**GOAL**: Write what comes next in the passage on Eros and the spiritual life below, starting after its last sentence. The data after the passage is not part of it.

**EXTRACT TO READ**:
>>>>

We have failed to see the erotic as a dimension of the creative life that
makes us human. We have difficulty knowing how to direct its power positively,
in ways that integrate and deepen our humanity. We have tended to separate
the erotic from the spiritual.
The Greeks defined Eros as "the drive toward union with the Other" and
as such they saw it as part of God's design to draw us back to Godself,
a kind of homing instinct that drives us toward passionate union with each
other and with God. But instead of this positive view of Eros, the early
Church Fathers saw it as a dangerous force that threatens the purity of
the spiritual life, as a destructive power that brings unpredictable chaos,
or as the Orthodox scholar Philip Sherard has described it, "the springhead
through which the tribes of evil pour into human nature." We have had a
long history of ambivalence to sexuality, as something both necessary and
nasty, and the 20th century has brought us face to face with it.
Nietzsche, the 19th century philosopher, was no fan of Christianity
but he had some perceptive observations. He said: "Christianity gave Eros
poison to drink. She did not die of it, to be sure, but she degenerated
into vice." What he meant was that religious suspicion of sexuality has
produced a distorted and unhealthy dis-integration within human nature.

<<<<

**COLLECTED DATA**:
>>>>

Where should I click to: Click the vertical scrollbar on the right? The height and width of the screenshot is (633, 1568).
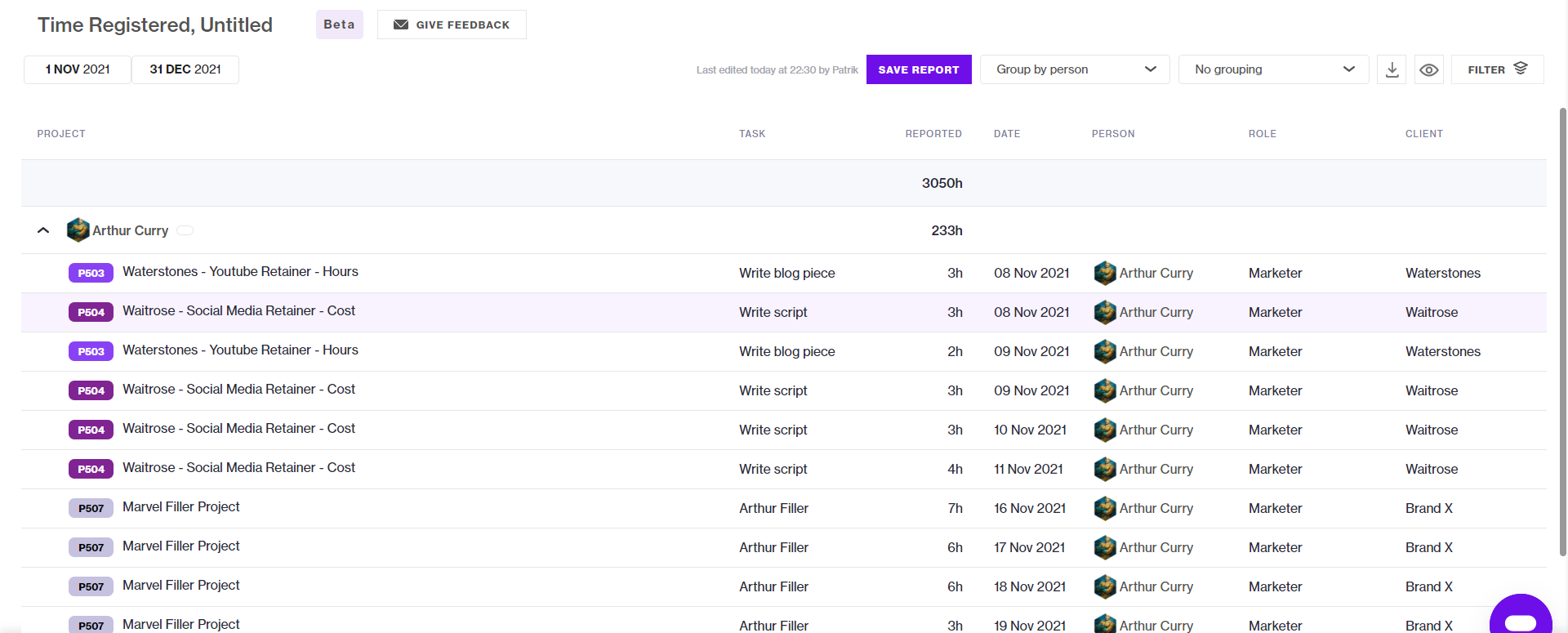tap(1563, 331)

<<<<

**RESULT FOR THIS TASK**:
Suppress the erotic and it comes back as the pornographic. If you idealize
love without sex, what you get is sex without love, the commercialization
of sex, the objectification of sex and its reduction to a lonely and soul-destroying
promiscuity. This is precisely what we've got today.
In Jungian language we might perhaps say that Christianity needs to
integrate the erotic. If you try to suppress it, it will become your shadow
- a dark force that will rise up and overwhelm you with its power, a deep
and unresolved chaos that can unleash powerful destruction. This has been
the experience of many Christians over the centuries.
The greatest bearers of this shadow have been women. Early on in history
women were seen as symbols of the flesh, or the lower order of nature,
as more susceptible to temptation and the wiles of the devil. Men were
held to have the capacity for reason and for things of the Spirit. Women
were for child-bearing, men were for affairs of state. Child-bearing remained
for many years the sole justification of women's sexuality. They were regarded
as essentially inferior to men.
The other great bearers of the shadow have been gay men. Western tradition
placed them lower than women in society. They were believed to be passive
and submissive in nature, even more so than women. They were therefore
not men. Maleness was defined in heterosexual terms. Men who were by nature
not attracted to women were rejected and sometimes hated.
The subjugation of women and the denigration of gay men as being less
than women, has had disastrous consequences for millions of people. It
has produced suffering the likes of which most of us cannot being to imagine.
Not just the outward things like public ridicule, violence, and discrimination
in every area of life, but also the inner things, the deeply personal things.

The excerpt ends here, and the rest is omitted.